Lecture 21: Testing for Correlation#
STATS 60 / STATS 160 / PSYCH 10
Concepts and Learning Goals:
Hypothesis test for correlation coefficients
testing via simulation
permutation test
Variability of the correlation coefficient
via simulation! “the bootstrap”
Taking inventory#
Suppose we have conducted an experiment and we have used our data to compute a summary statistic, \(\hat{T}\).
We suspect that \(\hat{T}\) is indicative of a trend. But it could just be random noise…
Example 1: a student takes a 10-question True/False test, and \(\hat{T} = 8/10\) is the fraction answered correctly.
It seems like the student knows the material!
Is it possible they were just guessing randomly?
Example 2: we run a randomized controlled trial to see if retrieval practice helps students study, and \(\hat{T} = -1\) is the difference in mean scores between the treatment and control group.
It seems like retrieval practice is worse for remembering the material!
Is a \(-1\) difference in average score really a lot? Could it just be noise?
Question:
Explain what a hypothesis test is, and why we would do it, in plain English, using 25 words or less.
Explain what a null hypothesis is in plain English, using 25 words or less.
Explain what a \(p\)-value is in plain English, using 25 words or less.
Hypothesis testing recap#
Suppose we have conducted an experiment and we have used our data to compute a summary statistic, \(\hat{T}\).
We suspect that \(\hat{T}\) is indicative of a trend. But it could just be random noise…
A hypothesis test is a thought experiment to help us figure out whether it is likely that our observation \(\hat{T}\) is just random noise.
The null hypothesis is that our data is just random, with no trend.
The specifics of the null hypothesis depend on the experiment we ran.
The p-value is the chance of observing \(\hat{T}\) or an even stronger trend under the null hypothesis, if the data were random.
Correlation#
Suppose that I have sampled \(n\) individuals from my population, and for each I have measured the values \((x_i,y_i)\).
For example:
Penguins: \(x =\) body mass, \(y=\) beak length
Health: \(x=\) weight, \(y=\) breakfast days/week
Economics: \(x=\) years of education, \(y=\) salary
College admissions: \(x=\) SAT score, \(y=\) sophomore-year GPA
The correlation coefficient (\(R\)) of \(x\) and \(y\) is the slope of the best-fit line for the standardized datasets \(x_1,\ldots,x_n\) and \(y_1,\ldots,y_n\).

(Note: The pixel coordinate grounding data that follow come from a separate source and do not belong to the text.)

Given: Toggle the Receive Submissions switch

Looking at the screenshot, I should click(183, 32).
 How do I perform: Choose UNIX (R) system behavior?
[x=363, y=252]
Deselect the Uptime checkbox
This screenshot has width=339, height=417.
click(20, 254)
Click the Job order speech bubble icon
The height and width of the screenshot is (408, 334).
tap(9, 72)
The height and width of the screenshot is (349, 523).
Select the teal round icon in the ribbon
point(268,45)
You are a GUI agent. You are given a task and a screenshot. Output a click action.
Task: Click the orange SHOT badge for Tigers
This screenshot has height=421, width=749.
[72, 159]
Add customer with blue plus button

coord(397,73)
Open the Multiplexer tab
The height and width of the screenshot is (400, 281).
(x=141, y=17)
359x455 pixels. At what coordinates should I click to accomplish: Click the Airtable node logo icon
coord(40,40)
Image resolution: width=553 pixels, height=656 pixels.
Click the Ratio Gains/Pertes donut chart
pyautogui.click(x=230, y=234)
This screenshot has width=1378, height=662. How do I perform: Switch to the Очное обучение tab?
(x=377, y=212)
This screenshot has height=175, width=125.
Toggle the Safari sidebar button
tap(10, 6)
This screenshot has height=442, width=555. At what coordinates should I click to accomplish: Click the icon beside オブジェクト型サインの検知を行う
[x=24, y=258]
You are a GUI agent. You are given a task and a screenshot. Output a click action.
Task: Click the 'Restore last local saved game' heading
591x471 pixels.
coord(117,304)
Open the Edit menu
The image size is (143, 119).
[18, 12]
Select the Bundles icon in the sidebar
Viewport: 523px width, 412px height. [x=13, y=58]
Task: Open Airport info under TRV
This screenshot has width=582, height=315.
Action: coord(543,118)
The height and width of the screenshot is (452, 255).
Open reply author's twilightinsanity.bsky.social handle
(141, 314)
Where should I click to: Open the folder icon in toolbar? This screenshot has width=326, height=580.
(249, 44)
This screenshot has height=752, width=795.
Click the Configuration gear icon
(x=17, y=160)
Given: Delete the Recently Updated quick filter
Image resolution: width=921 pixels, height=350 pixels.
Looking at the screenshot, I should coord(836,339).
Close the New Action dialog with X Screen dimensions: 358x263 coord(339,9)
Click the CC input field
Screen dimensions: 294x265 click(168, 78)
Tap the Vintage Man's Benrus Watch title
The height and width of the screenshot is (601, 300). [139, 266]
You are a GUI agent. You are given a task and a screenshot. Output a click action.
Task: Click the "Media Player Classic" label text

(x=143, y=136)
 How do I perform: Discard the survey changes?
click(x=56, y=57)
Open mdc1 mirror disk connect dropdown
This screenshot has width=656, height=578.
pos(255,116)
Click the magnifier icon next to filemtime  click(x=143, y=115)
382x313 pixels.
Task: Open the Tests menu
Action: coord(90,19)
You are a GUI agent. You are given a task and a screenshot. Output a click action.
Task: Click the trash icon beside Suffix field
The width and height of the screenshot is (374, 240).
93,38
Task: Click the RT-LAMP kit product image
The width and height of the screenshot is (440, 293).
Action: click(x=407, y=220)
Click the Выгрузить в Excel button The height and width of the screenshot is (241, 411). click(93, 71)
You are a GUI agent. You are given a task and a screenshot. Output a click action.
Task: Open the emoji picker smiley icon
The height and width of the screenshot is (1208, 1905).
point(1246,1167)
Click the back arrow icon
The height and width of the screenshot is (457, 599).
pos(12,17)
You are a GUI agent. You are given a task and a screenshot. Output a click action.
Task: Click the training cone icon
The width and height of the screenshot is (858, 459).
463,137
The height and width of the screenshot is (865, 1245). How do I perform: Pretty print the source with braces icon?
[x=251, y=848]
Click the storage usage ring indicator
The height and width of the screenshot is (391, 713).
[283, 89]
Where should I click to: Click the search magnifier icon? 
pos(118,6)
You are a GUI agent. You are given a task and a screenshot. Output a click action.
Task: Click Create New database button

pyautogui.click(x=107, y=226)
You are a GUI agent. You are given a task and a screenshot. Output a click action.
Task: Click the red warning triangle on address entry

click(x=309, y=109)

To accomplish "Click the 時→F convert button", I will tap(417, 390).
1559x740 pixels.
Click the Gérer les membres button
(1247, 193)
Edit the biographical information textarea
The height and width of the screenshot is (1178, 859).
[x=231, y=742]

Do students who study more sleep more?#
Let’s look at some data from the course survey. Here is a scatterplot of your self-reported “hours of sleep” vs. “hours of studying:
Does it look to you like there is a positive association, negative association, or neither?
Correlation coefficient for sleep vs. study#
Here is the best-fit line. \(R = -.19\).
Is this a real trend or is it just noise?
Is this a significant correlation?#
How can we decide if the correlation coefficient \(R\) is large? How can we decide if it significant?
To decide if \(R\) is large: compare to its max/minvalues, \(1\) and \(-1\).
But \(R\) can be significant (a real linear association) even when \(|R|\) is smaller than 1.

Testing for correlation#
Suppose that we compute the correlation coefficient, and see that it has value \(R \neq 0\).
Is this just a coincidence? Or is the correlation a real pattern?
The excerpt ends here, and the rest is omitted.